Exercise materials: Begin
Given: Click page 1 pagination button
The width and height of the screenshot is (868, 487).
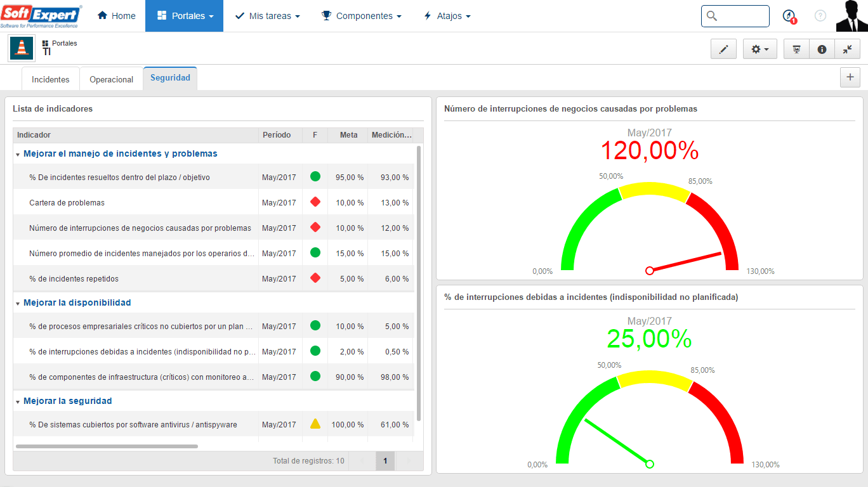Looking at the screenshot, I should pyautogui.click(x=385, y=461).
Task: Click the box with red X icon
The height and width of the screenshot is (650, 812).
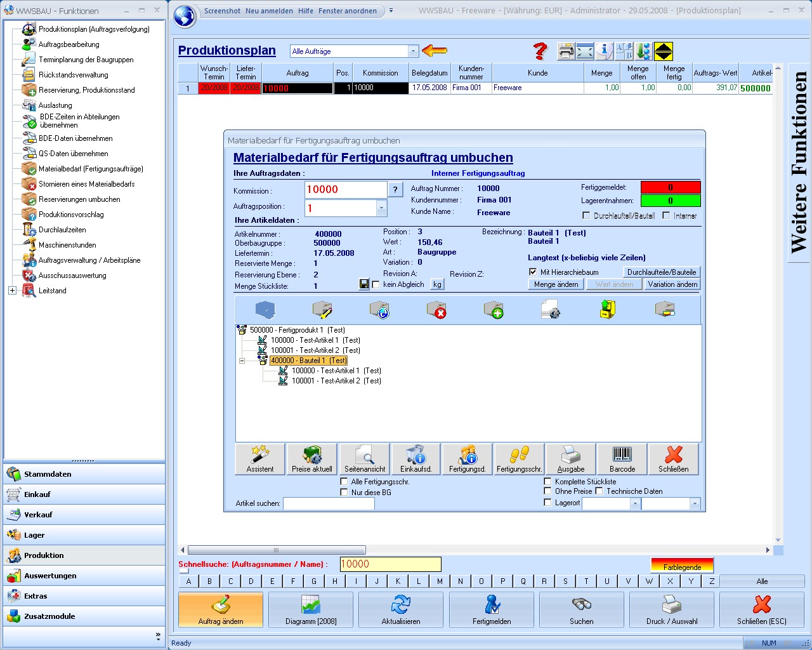Action: (436, 310)
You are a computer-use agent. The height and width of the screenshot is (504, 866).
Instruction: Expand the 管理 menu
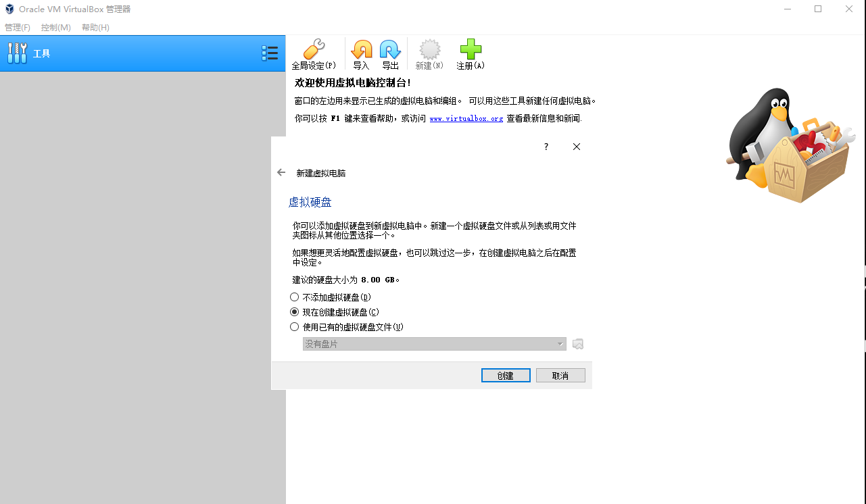17,28
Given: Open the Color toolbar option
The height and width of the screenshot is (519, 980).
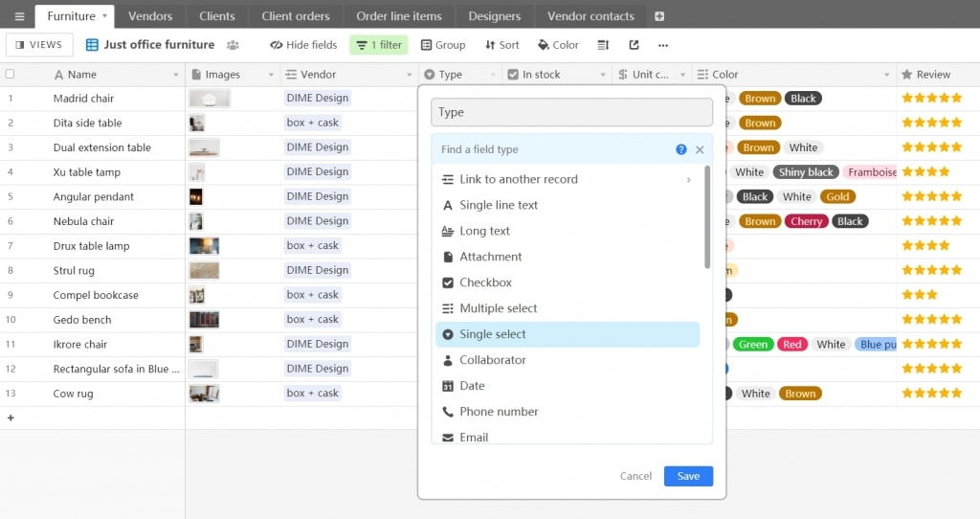Looking at the screenshot, I should (558, 45).
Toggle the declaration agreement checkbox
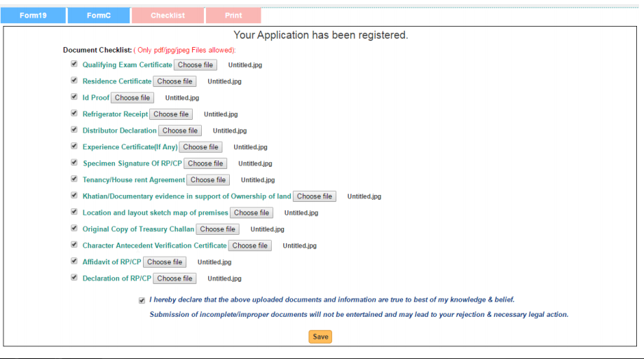The image size is (644, 359). click(142, 300)

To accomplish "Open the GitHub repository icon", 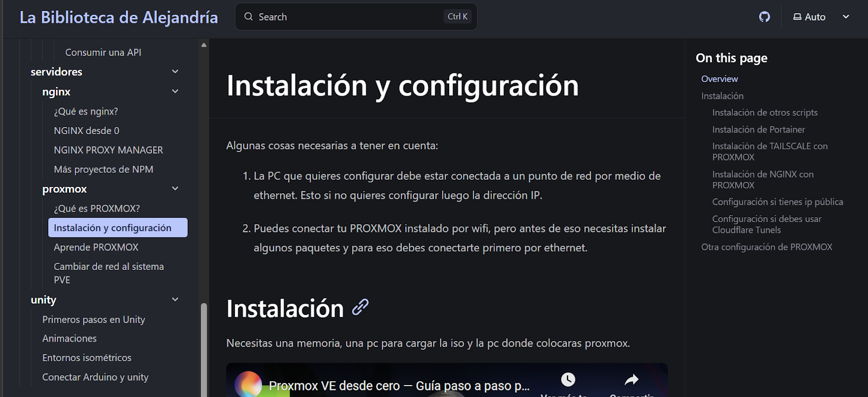I will [764, 17].
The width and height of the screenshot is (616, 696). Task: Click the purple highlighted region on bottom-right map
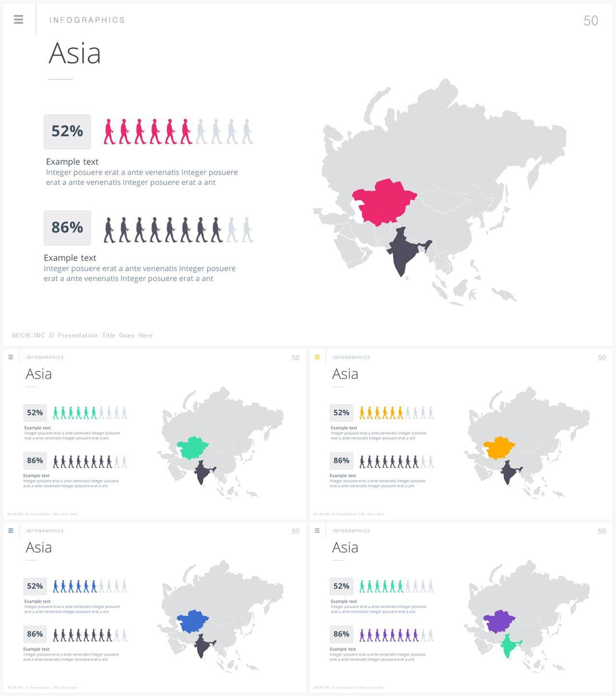[499, 621]
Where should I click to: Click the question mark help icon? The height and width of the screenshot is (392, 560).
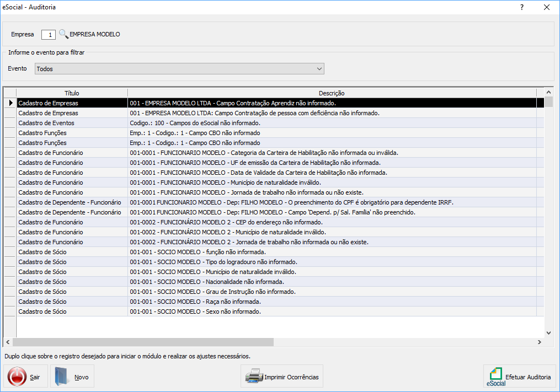[x=521, y=7]
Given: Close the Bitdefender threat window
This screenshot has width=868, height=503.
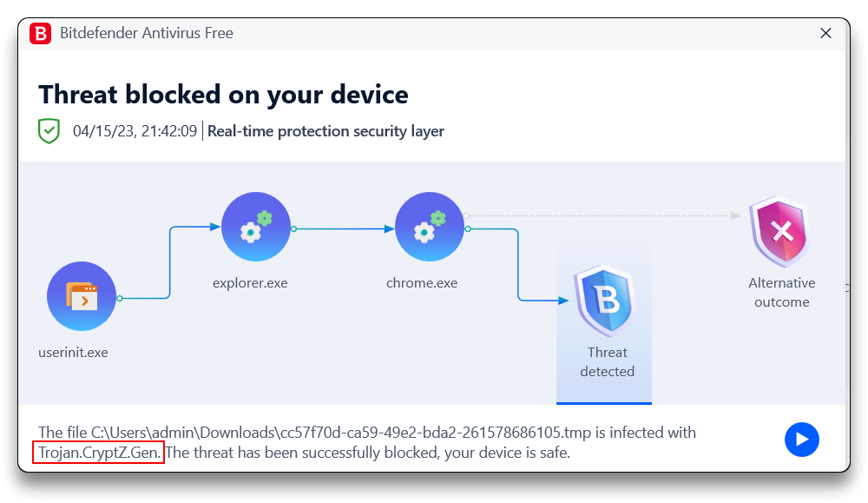Looking at the screenshot, I should [x=825, y=33].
Exercise materials: End
What the task asks - Find every line in the records that has the string "Given", then state how many there are and nothing else.

Exercise output - 3